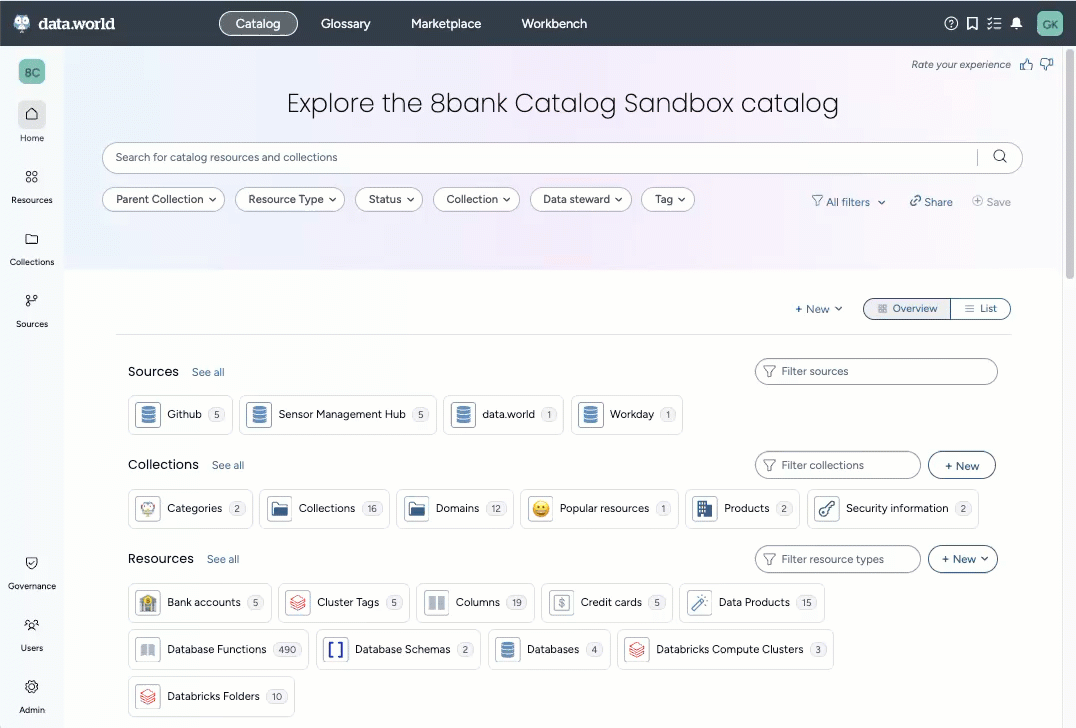This screenshot has width=1076, height=728.
Task: Open the Data steward filter dropdown
Action: [580, 200]
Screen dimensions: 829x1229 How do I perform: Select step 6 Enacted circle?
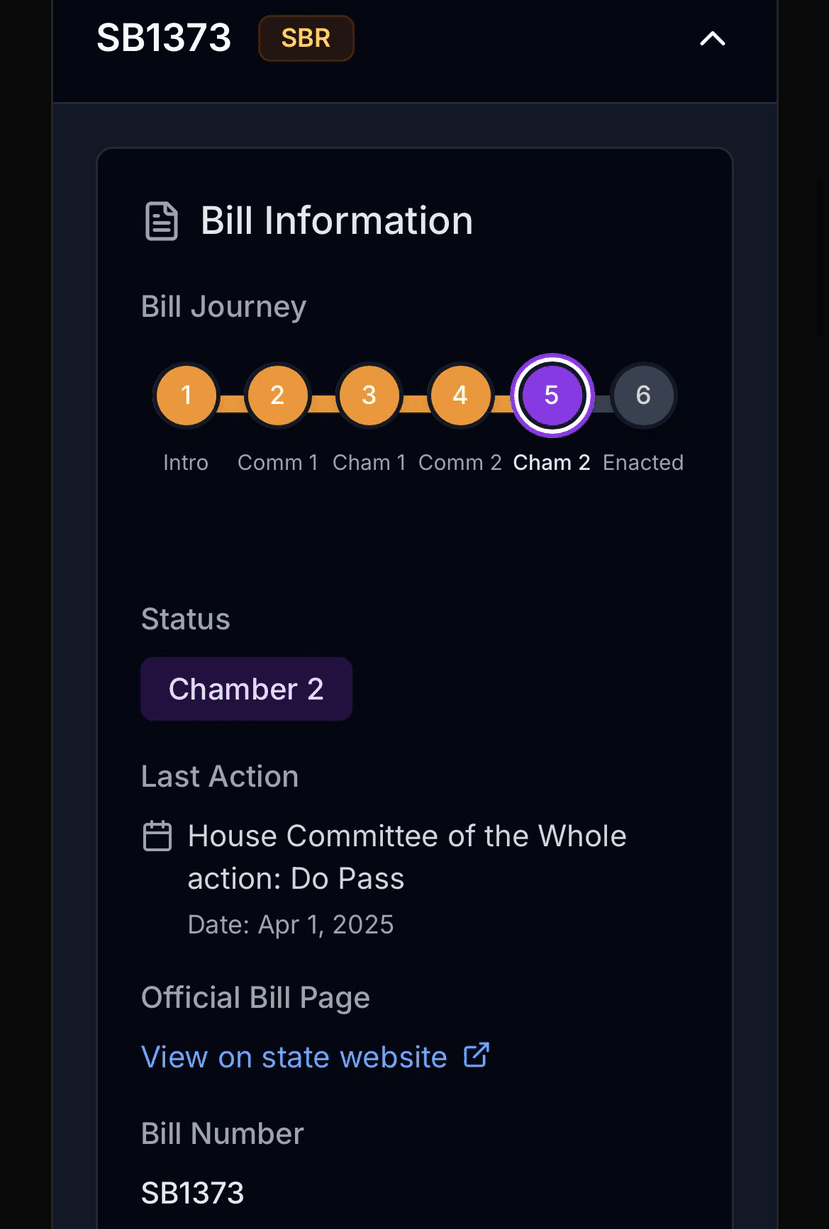point(643,395)
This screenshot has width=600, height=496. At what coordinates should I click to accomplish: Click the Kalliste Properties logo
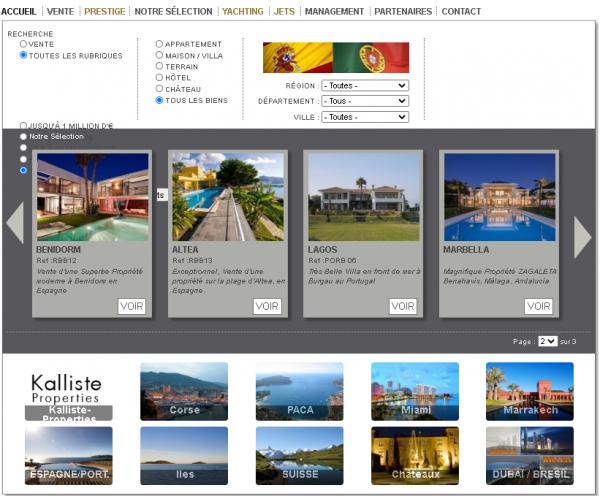click(x=68, y=390)
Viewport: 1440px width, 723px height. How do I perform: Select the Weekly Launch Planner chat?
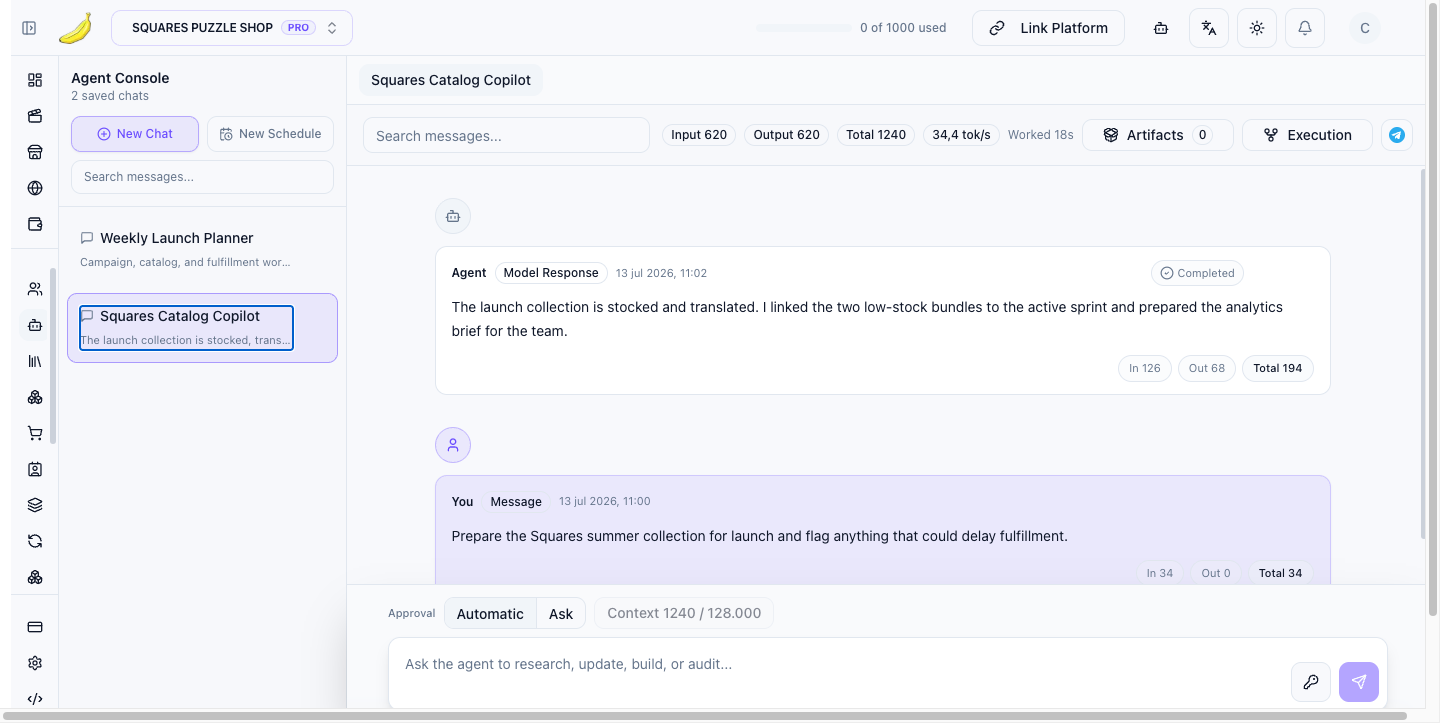[202, 249]
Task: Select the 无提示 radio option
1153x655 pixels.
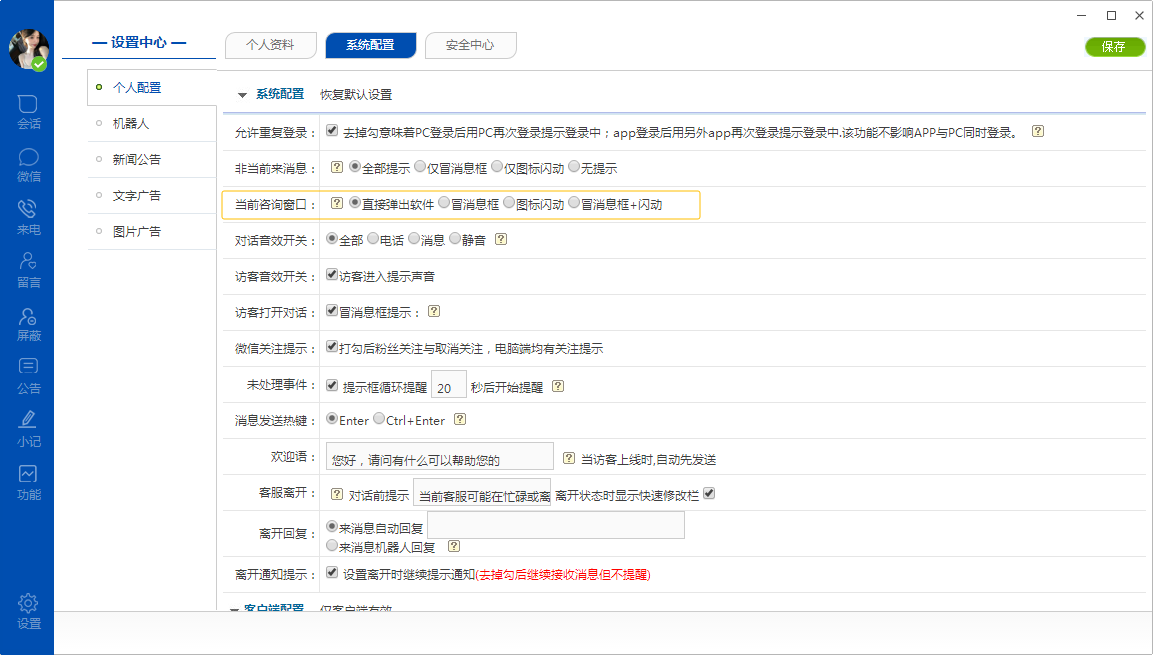Action: coord(574,167)
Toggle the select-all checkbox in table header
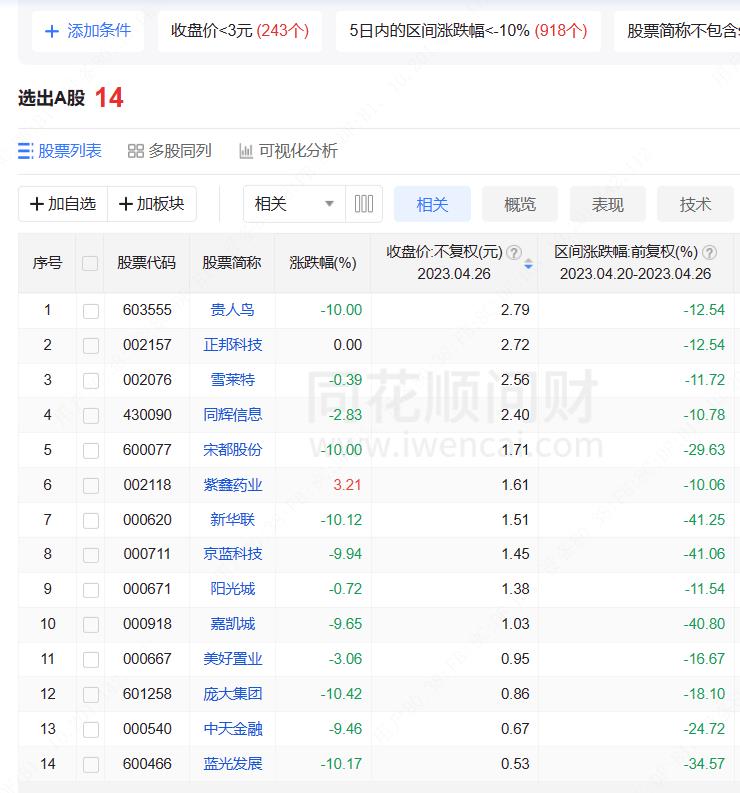The height and width of the screenshot is (793, 740). click(90, 263)
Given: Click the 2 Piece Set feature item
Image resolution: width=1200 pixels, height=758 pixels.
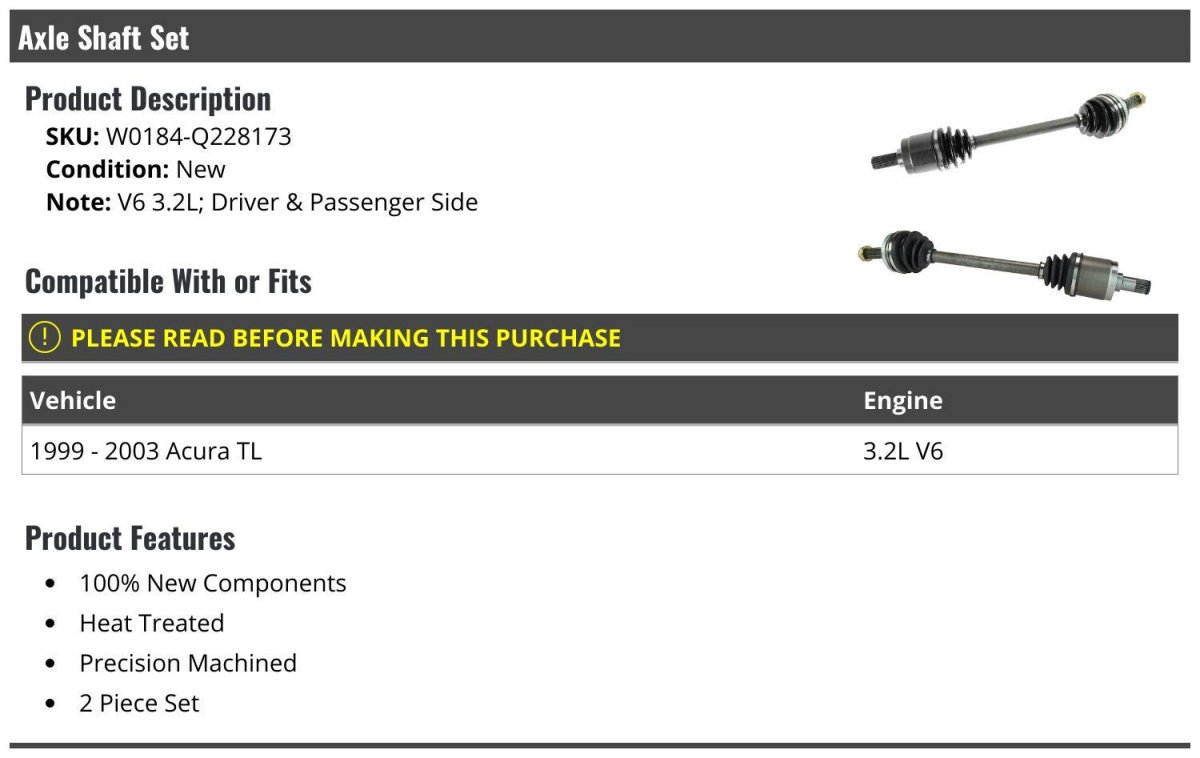Looking at the screenshot, I should (139, 703).
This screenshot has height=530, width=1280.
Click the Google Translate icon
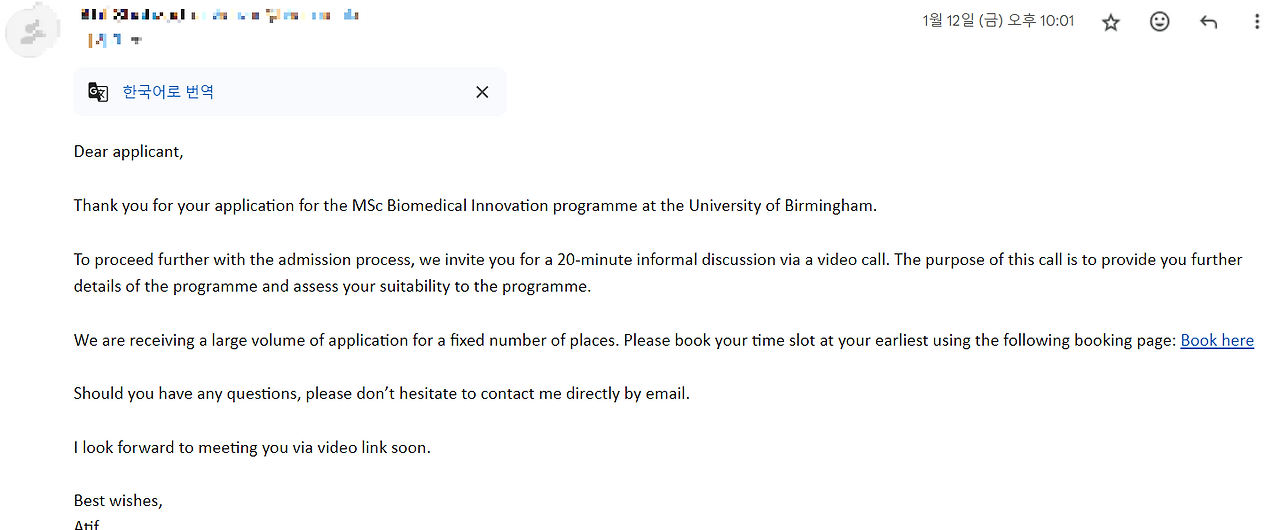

[Exercise aim] Set down only the lines running from the line with "Toggle the select-all" to the end of the entries, inclusive; omit every picture.

[Answer to this problem]
Toggle the select-all checkbox in table header
The height and width of the screenshot is (793, 740). click(90, 263)
Given: Click the 2 Piece Set feature item
Image resolution: width=1200 pixels, height=758 pixels.
Looking at the screenshot, I should (139, 703).
This screenshot has height=530, width=1280.
Click the Google Translate icon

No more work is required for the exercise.